From Chapter 1 of Law, Legislation, and Liberty, where he frames the problem that fueled the work he produced during the second half of his academic career:

“The discussion of the problems with which we are concerned was long hampered by the universal acceptance of a misleading distinction which was introduced by the ancient Greeks and from whose confusing effect we have not yet wholly freed ourselves. This is the division of phenomena between those which in modern terms are ‘natural’ and those which are ‘artificial’. The original Greek terms, which seem to have been introduced by the Sophists of the fifth century B.C., were physei, which means ‘by nature’ and, in contrast to it, either nom? , best rendered as ‘by convention’, or thesei, which means roughly ‘by deliberate decision’.18 The use of two terms with somewhat different meanings to express the second part of the division indicates the confusion which has beset the discussion ever since. The distinction intended may be either between objects which existed independently and objects which were the results of human action, or between objects which arose independently of, and objects which arose as the result of, human design. The failure to distinguish between these two meanings led to the situation where one author could argue with regard to a given phenomenon that it was artificial because it was the result of human action, while another might describe the same phenomenon as natural because it was evidently not the result of human design.
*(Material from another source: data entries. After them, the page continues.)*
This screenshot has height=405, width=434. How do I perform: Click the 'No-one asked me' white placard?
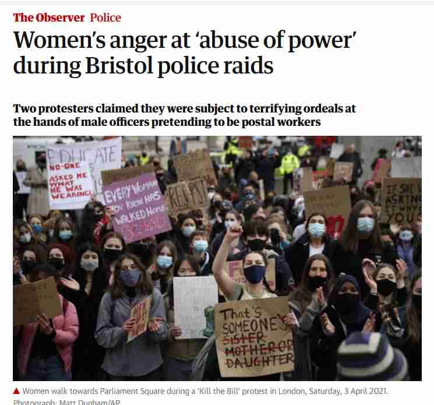[x=70, y=184]
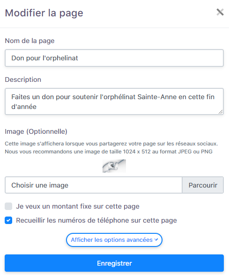The height and width of the screenshot is (275, 229).
Task: Click the Image (Optionnelle) label
Action: pos(36,131)
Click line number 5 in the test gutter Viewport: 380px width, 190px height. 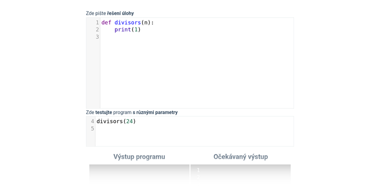pos(92,129)
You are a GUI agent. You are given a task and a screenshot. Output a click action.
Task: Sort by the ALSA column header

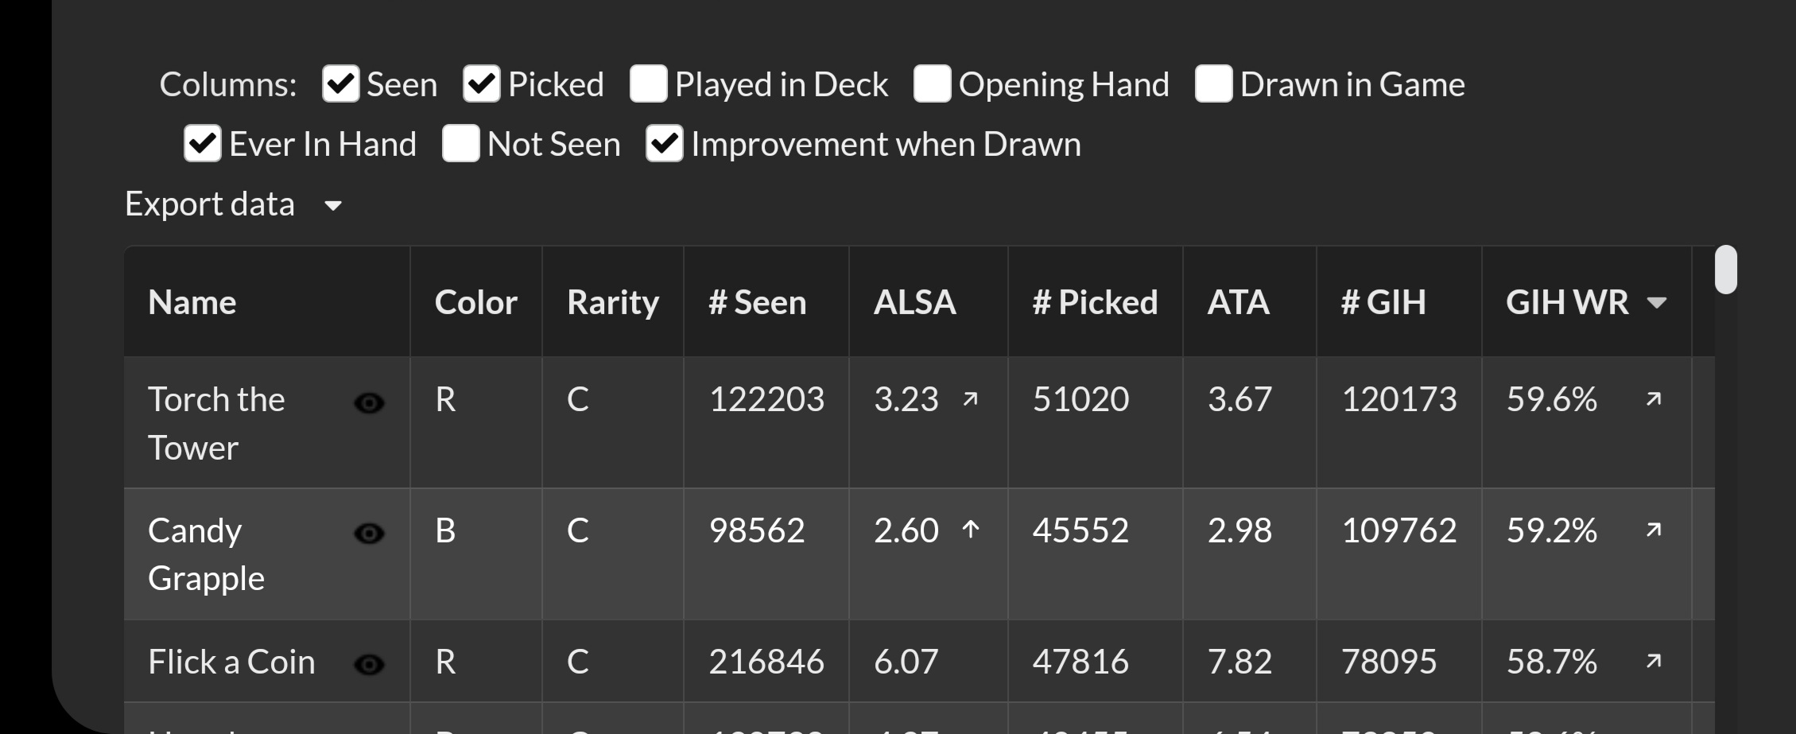(915, 302)
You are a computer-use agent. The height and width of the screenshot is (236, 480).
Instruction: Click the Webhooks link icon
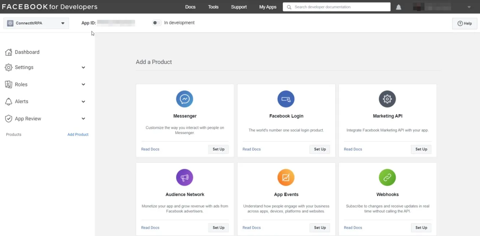tap(387, 178)
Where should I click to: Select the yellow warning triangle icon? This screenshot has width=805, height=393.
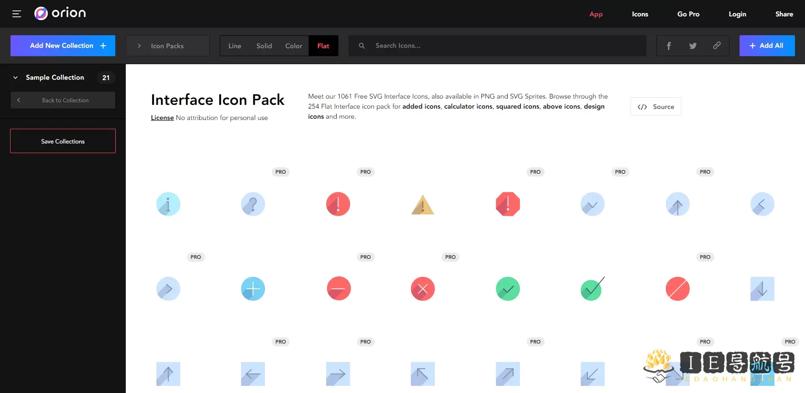click(x=423, y=205)
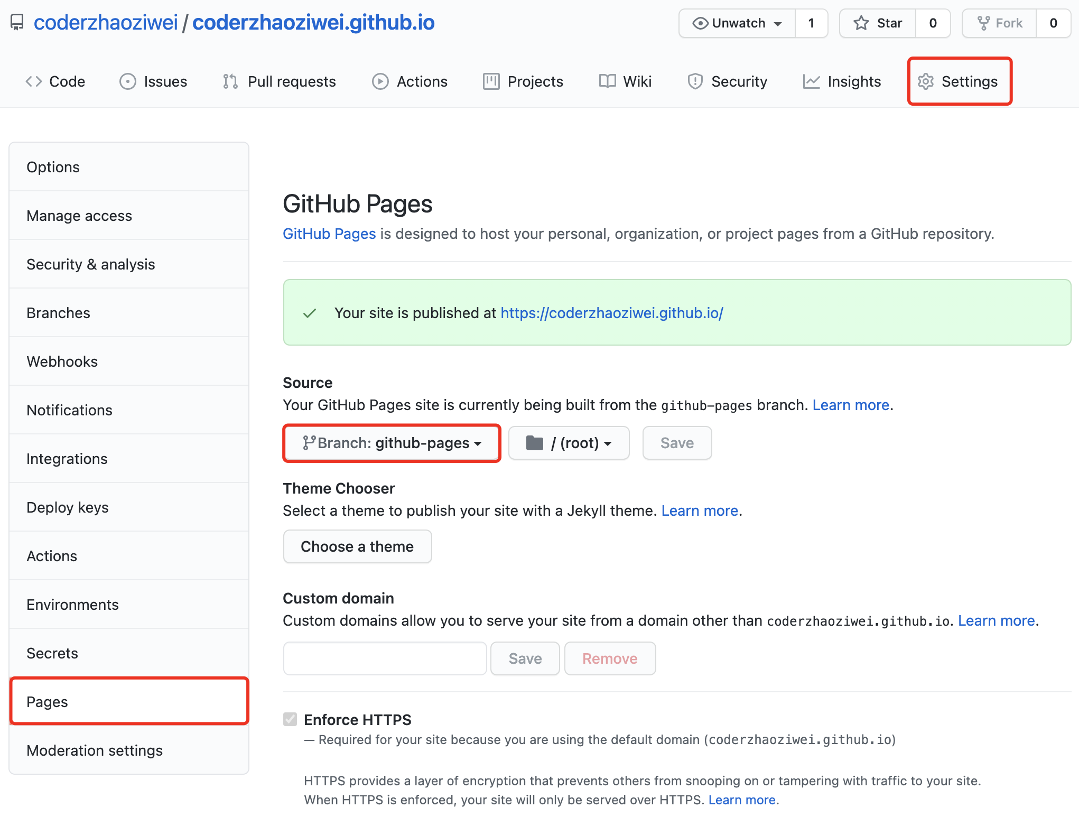The width and height of the screenshot is (1079, 817).
Task: Open Pull requests via its icon
Action: [230, 81]
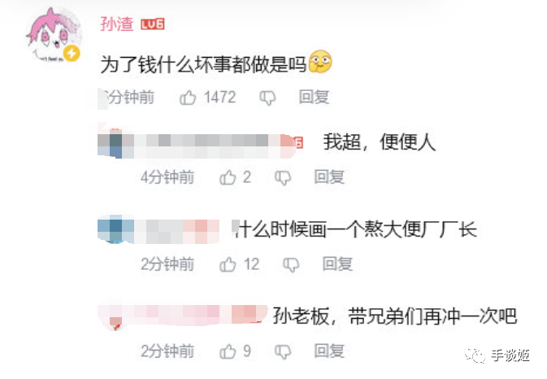Click the 手谈姬 watermark logo

(x=497, y=355)
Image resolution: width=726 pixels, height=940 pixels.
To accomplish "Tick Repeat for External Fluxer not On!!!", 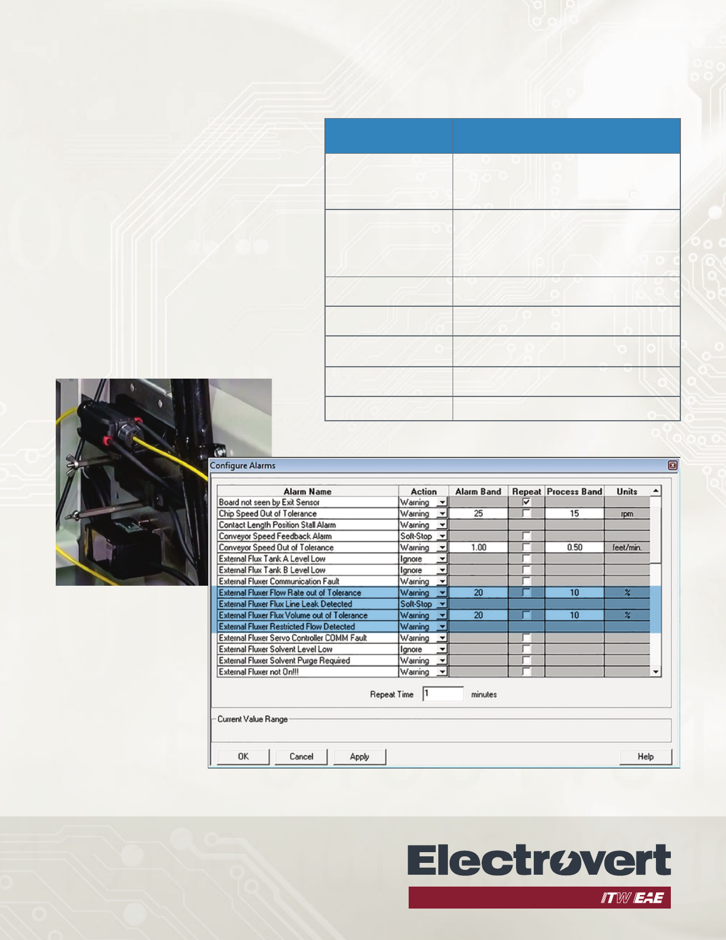I will pyautogui.click(x=526, y=672).
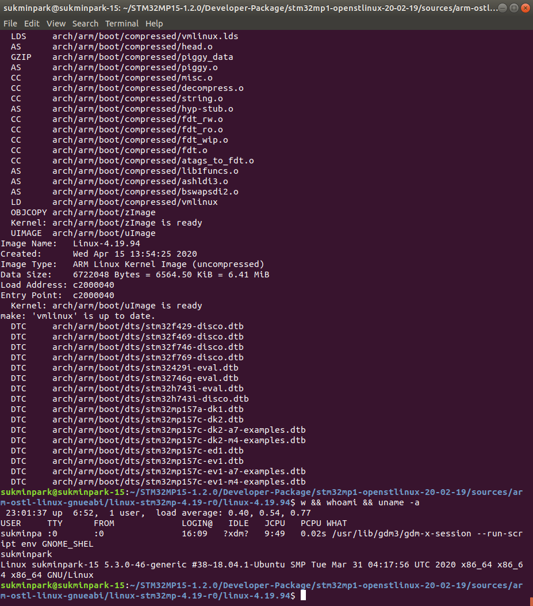Viewport: 533px width, 606px height.
Task: Open the File menu
Action: 10,24
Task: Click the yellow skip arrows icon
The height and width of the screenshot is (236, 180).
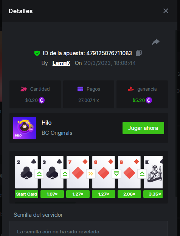Action: pos(91,174)
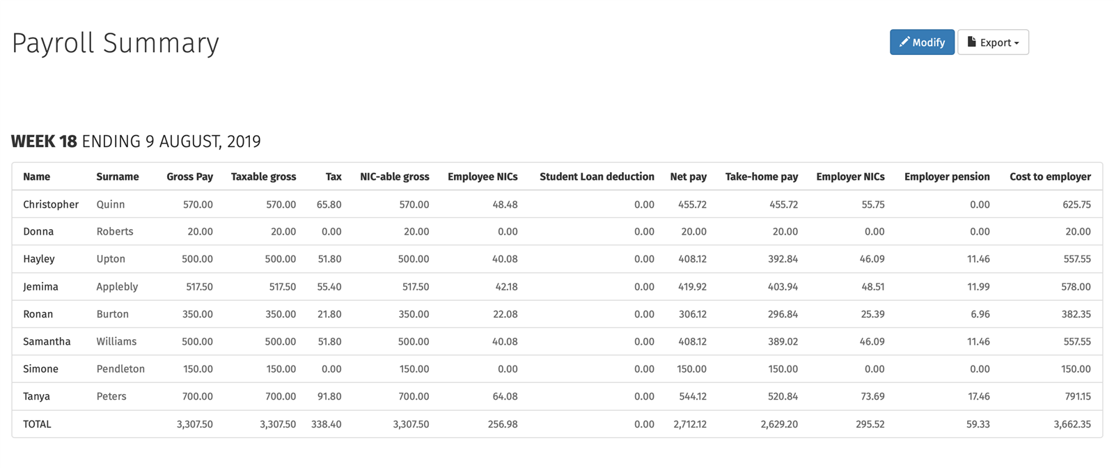Click the pencil icon on Modify button

click(904, 42)
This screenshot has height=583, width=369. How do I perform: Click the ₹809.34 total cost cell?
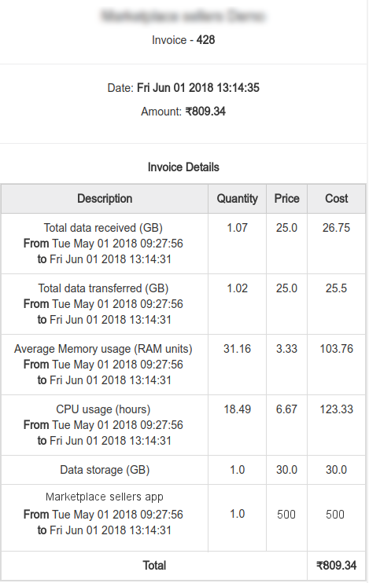tap(336, 566)
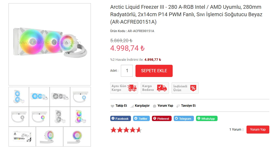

Not until the eighteenth century did thinkers like Bernard Mandeville and David Hume make it clear that there existed a category of phenomena which, depending on which of the two definitions one adhered to, would fall into either the one or the other of the two categories and therefore ought to be assigned to a distinct third class of phenomena, later described by Adam Ferguson as ‘the result of human action but not of human design’. These were the phenomena which required for their explanation a distinct body of theory and which came to provide the object of the theoretical social sciences.”